The Federalism Project

American Enterprise Institute

The Weekly Standard
December 30, 2002 Volume 008, Number 16

The Standard Reader


Narrowing the Nation's Power: The Supreme Court Sides with the States by John T. Noonan Jr. (University of California Press, 208 pp., $24.95).

A SLIM MAJORITY of the Supreme Court has over the past decade expanded states' immunities against federal authority. These decisions are the target of John T. Noonan--who calls the Court's doctrines "overextended, unjustified by history, and unworkable." They are "unjust," invite comparison with Dred Scott, and threaten to "return the country to a pre-Civil War understanding."

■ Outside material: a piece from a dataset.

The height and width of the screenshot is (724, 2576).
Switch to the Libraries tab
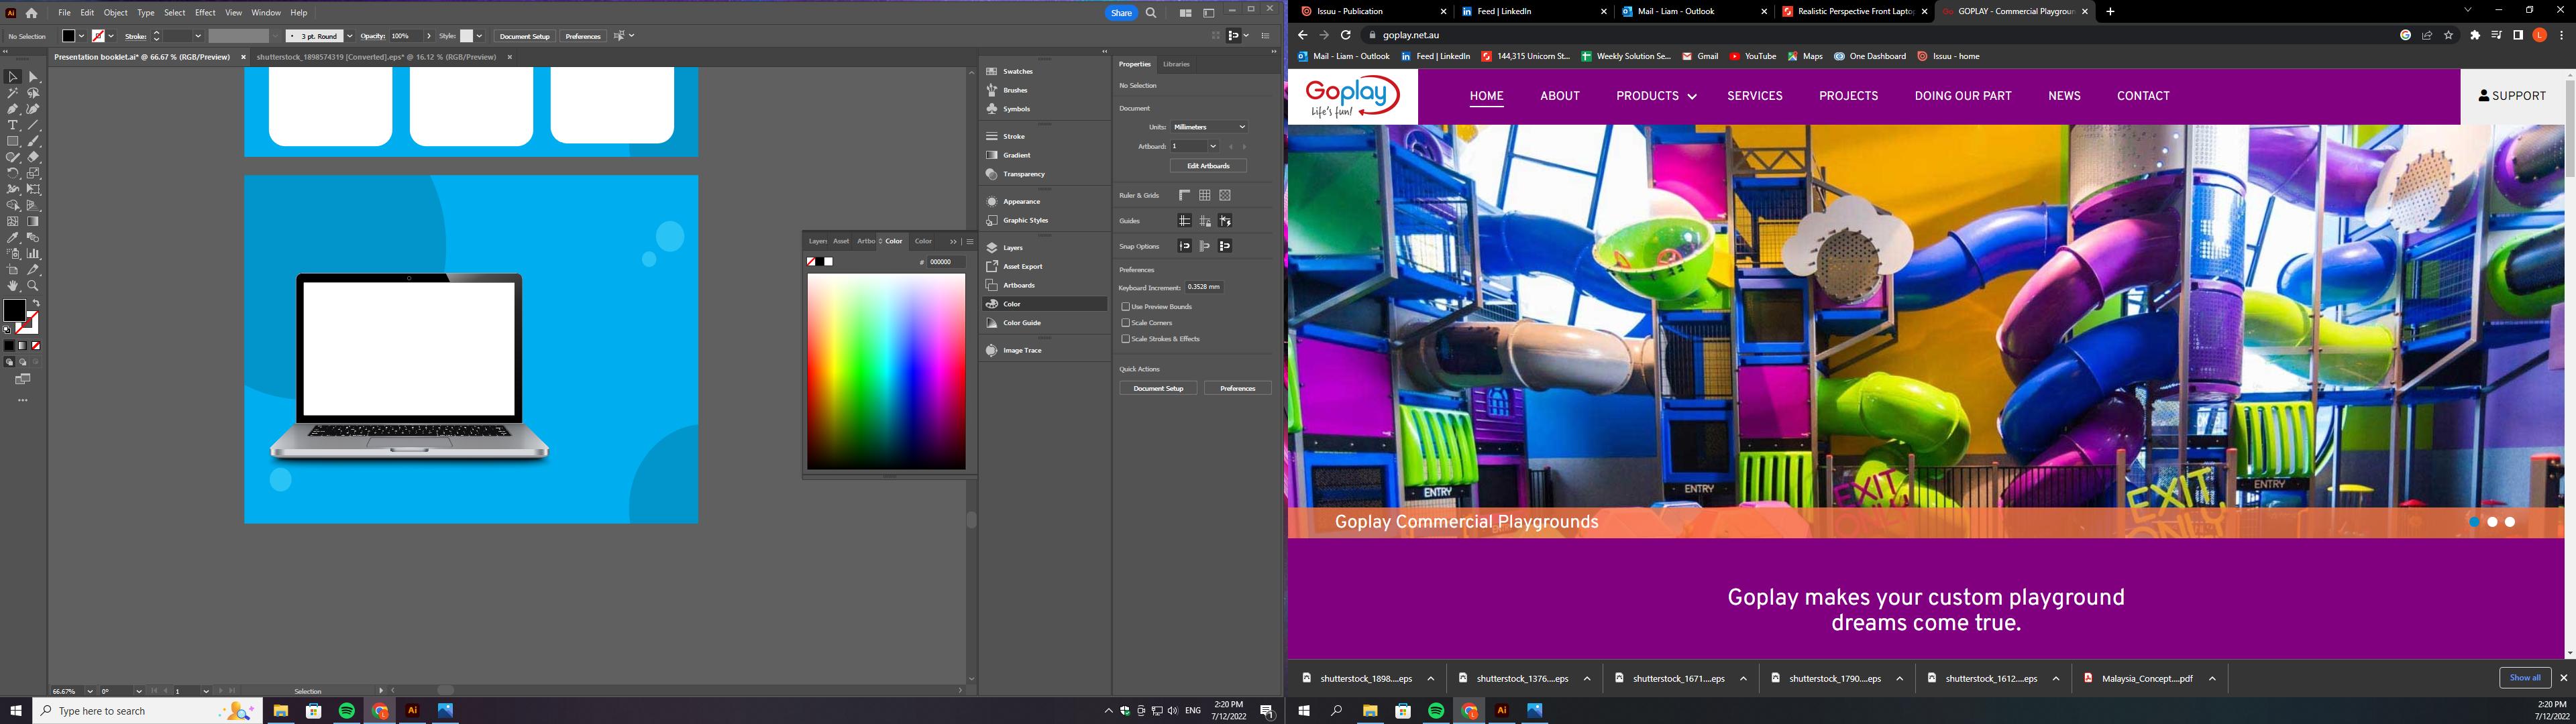pos(1176,64)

Noonan's chief merit is to notice that the Rehnquist Court's "federalism" has assumed a disconcerting air of judicial imperialism and neo-confederalism. In the form of a dialogue, Noonan characterizes sovereign immunity as not only extra-constitutional but also self-contradictory. It works only because exceptions to the principle prevent the absurd result of placing state conduct entirely beyond the reach of federal law.

Noonan's arguments and denunciations have been rehearsed in a torrent of law-review articles--and by the liberal justices' dissents in the leading cases. The liberal advocacy mob and its patrons in the Senate have mobilized the same charges against supposedly "activist" judicial nominees. A respected, Reagan-appointed appellate judge with an ability to translate legal doctrine into English, Noonan could have sparked a broad public debate and, perhaps, induced the justices to rethink. He writes explicitly for these purposes--and fails.

Noonan draws the important and underappreciated distinction between states' rights and a constitutional federalism, suggesting that he defends federalism. But then he goes on to write, "There's nothing to support the view that [state] immunity was part of the constitutional design or inherent in its plan." Nothing? Noonan himself is forced to concede that Hamilton, Madison, and Marshall--the leading nationalists of the Founding era--recognized some realm of state immunity. Federalism cannot function without it. The Fourteenth Amendment authorizes Congress to enforce rights; it provides no authority to create new rights. But Judge Noonan opposes state immunities only incidentally--because he opposes any limit to congressional authority. He is no federalist; he is an adherent of the dogmatic nationalism that Robert F. Nagel, in his splendid "The Implosion of American Federalism," has identified as the source of the hysterical opposition to the Rehnquist Court's federalism decisions.

The Court's extra-constitutional states' rights decisions remain troublesome, insofar as fidelity to the constitutional text is a vital means of constraining willful judges. The root of that problem, though, is not states' rights ideology but a judicial failure to identify and protect the areas that Congress "has clearly no right to meddle with." The Court has not narrowed "the nation's" powers. At most, it has narrowed congressional powers. The true federalism problem is that the Court has not done nearly enough of that.